◆ Stored rows ◆

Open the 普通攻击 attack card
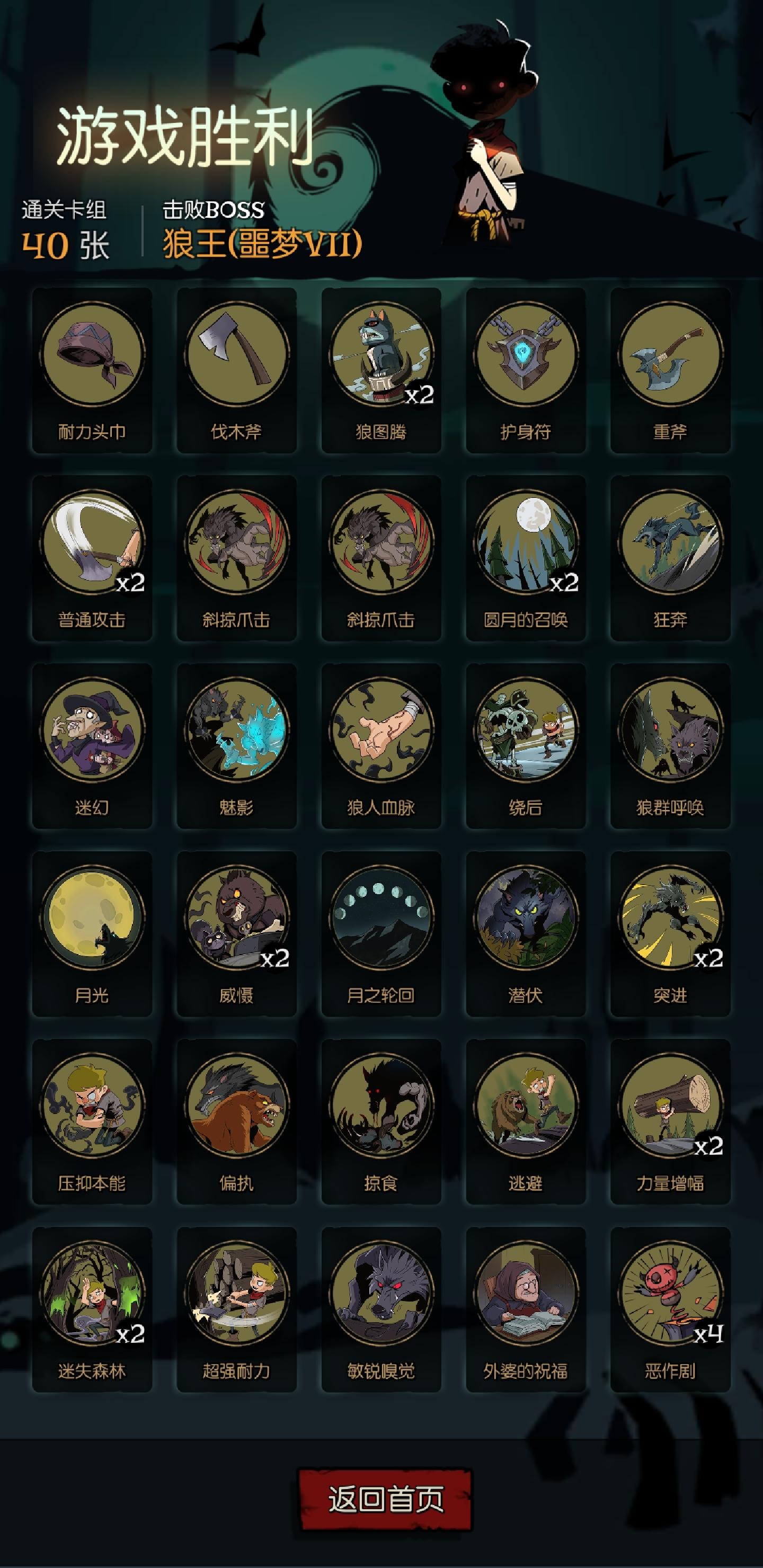 [x=92, y=558]
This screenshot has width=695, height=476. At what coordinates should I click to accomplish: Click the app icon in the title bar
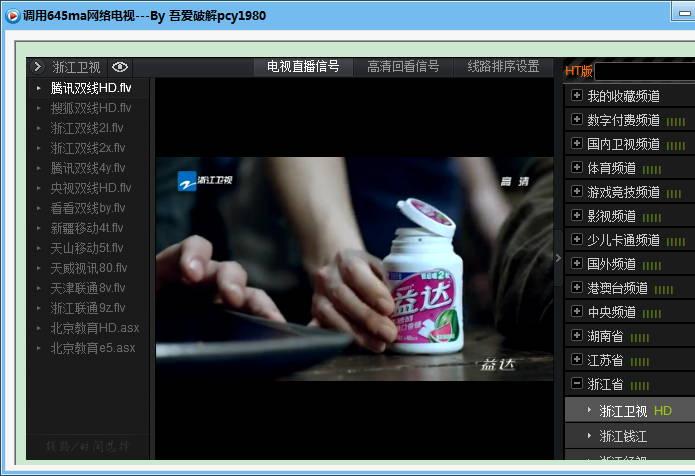coord(12,15)
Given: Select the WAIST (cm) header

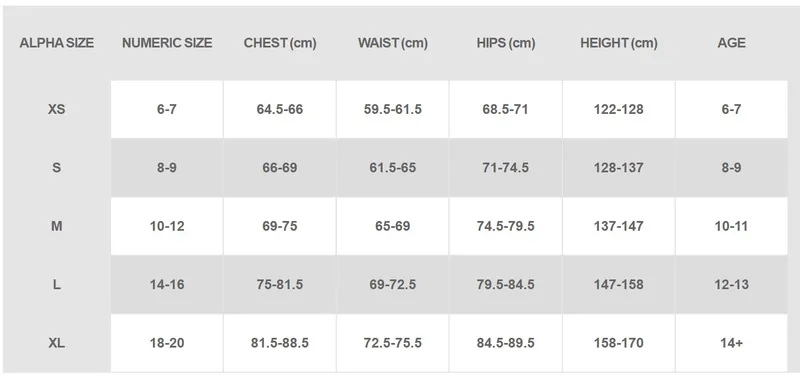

◆ What the exercise asks ◆
Reproduce all of the lines above, the requests included, and shift every coordinate in the answers up by 119. Leave the numbers in the requests unchanged, and omit the pictures.

◆ Final result ◆
Open the 普通攻击 attack card
 [x=211, y=677]
This screenshot has width=695, height=476. At what coordinates should I click to accomplish: Click the app icon in the title bar
coord(131,134)
Given: Select the WAIST (cm) header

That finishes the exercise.